Les téléspectateurs verront un match de Ligue des Champions PSG-Dortmund joué à huis clos.

En 2010, le PSG jouait un match à huis clos au Parc des Princes
En 2010, le PSG jouait un match à huis clos au Parc des Princes © Maxppp / Guy Gios

Et pour le spectacle télévisuel, l’absence de public change tout. C’est même lorsqu’on en est privé qu’on prend conscience du poids du public dans la dramaturgie d’un match filmé pour la télé.

À l’image, d’abord : pas de plan de coupe sur les tribunes déchaînées, pas de plans aériens où se dessinent les olas, pas de caméra qui suit un ballon perdu dans les gradins, pas de plan serré sur les supporters défigurés par le suspense, la liesse, la déception ou la colère. Les spectateurs sont NOS représentants sur place, au stade. Leurs émotions traduisent les nôtres. Les télévisions latines, françaises, italiennes, espagnoles, jouent particulièrement sur cette continuité en multipliant les contre-champs sur le public et en cadrant les visages. Autant d’éléments narratifs qui viennent appuyer les penaltys, les séances de tirs au but et autres temps forts d’un match.  

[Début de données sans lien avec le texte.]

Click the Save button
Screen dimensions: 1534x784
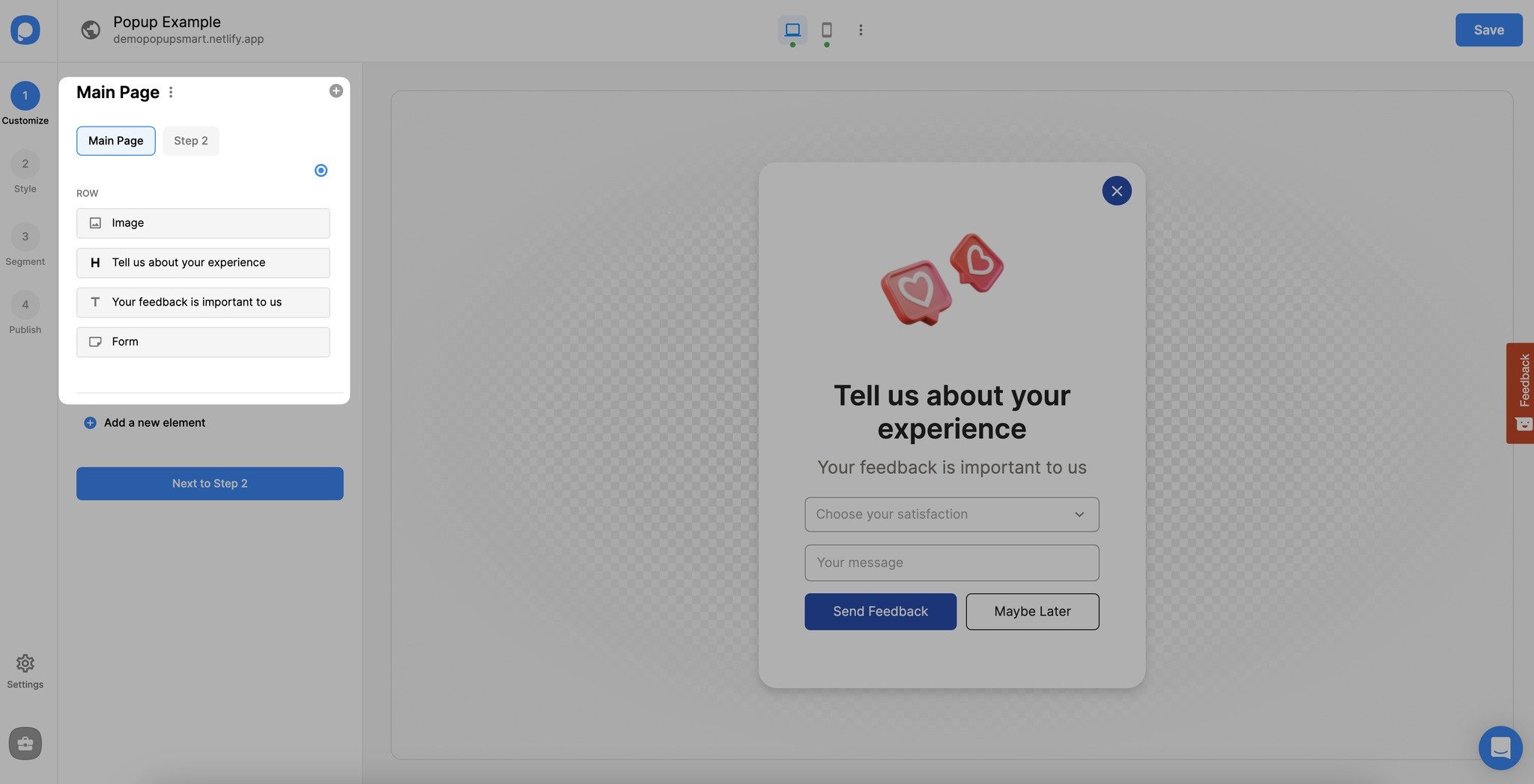pos(1488,30)
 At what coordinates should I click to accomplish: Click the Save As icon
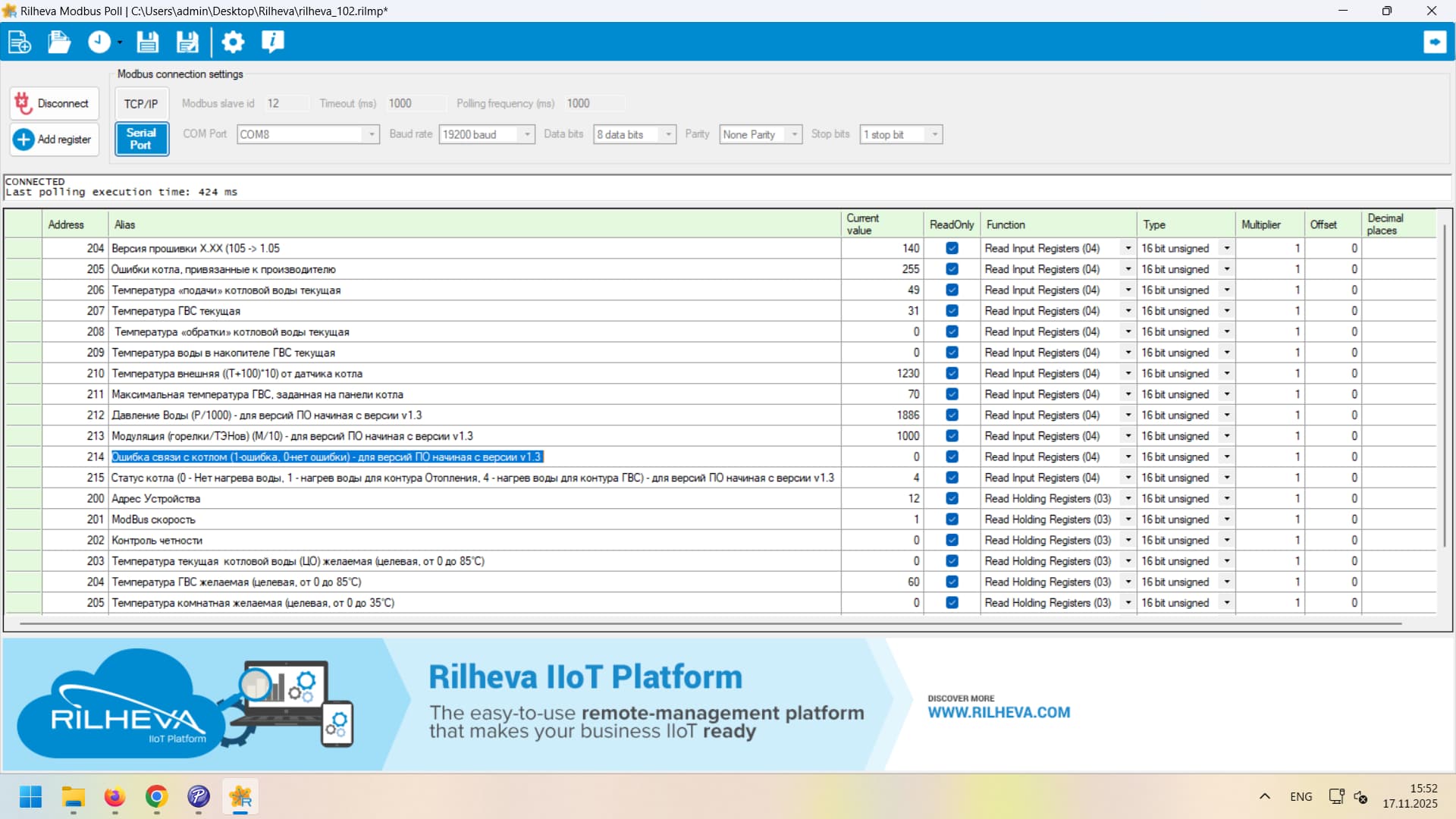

Bon, il y a les temps forts, mais aussi les temps morts. Le public, ça sert aussi à occuper l’écran pendant les changements de joueurs ou l’arbitrage vidéo. Toutes ces latences vont vous sembler bien longues demain soir…Enfin, que serait un match du PSG sans les traditionnelles images des VIP, des stars dans les tribunes ? Nicolas Sarkozy, Patrick Bruel, ils font partie du spectacle au Parc des Princes. 

Le son, maintenant. Il est là, le vrai choc sensoriel. Dans le silence qui s’abat sur le huis clos et qui laisse entendre tout ce que les égosillements de 48 000 personnes couvrent normalement. Entendre le POUM de chaque chaussure frappant le cuir du ballon, entendre les corps qui s’entrechoquent, entendre l’entraîneur qui aboie depuis le banc, entendre les joueurs qui s’insultent, entendre la façon dont l’arbitre s’adresse à eux. Et parce que tout cela s’entend, justement, un match à huis clos ne se déroule pas comme un match habituel. Pas de bol pour le PSG, le confinement tombe sur la rencontre la plus importante de la saison. Déjà battu 2-1 par Dortmund, une défaite demain signifie l’élimination de la Ligue des Champions. En revanche, gloire au buteur qui enverra les Parisiens en quarts de final. Ils seront 11 à la hurler leur joie. A la télé, on entendra « ouiiiiii… ». Ça nous rappellera plus la cour de récré que le stade. Faites du bruit.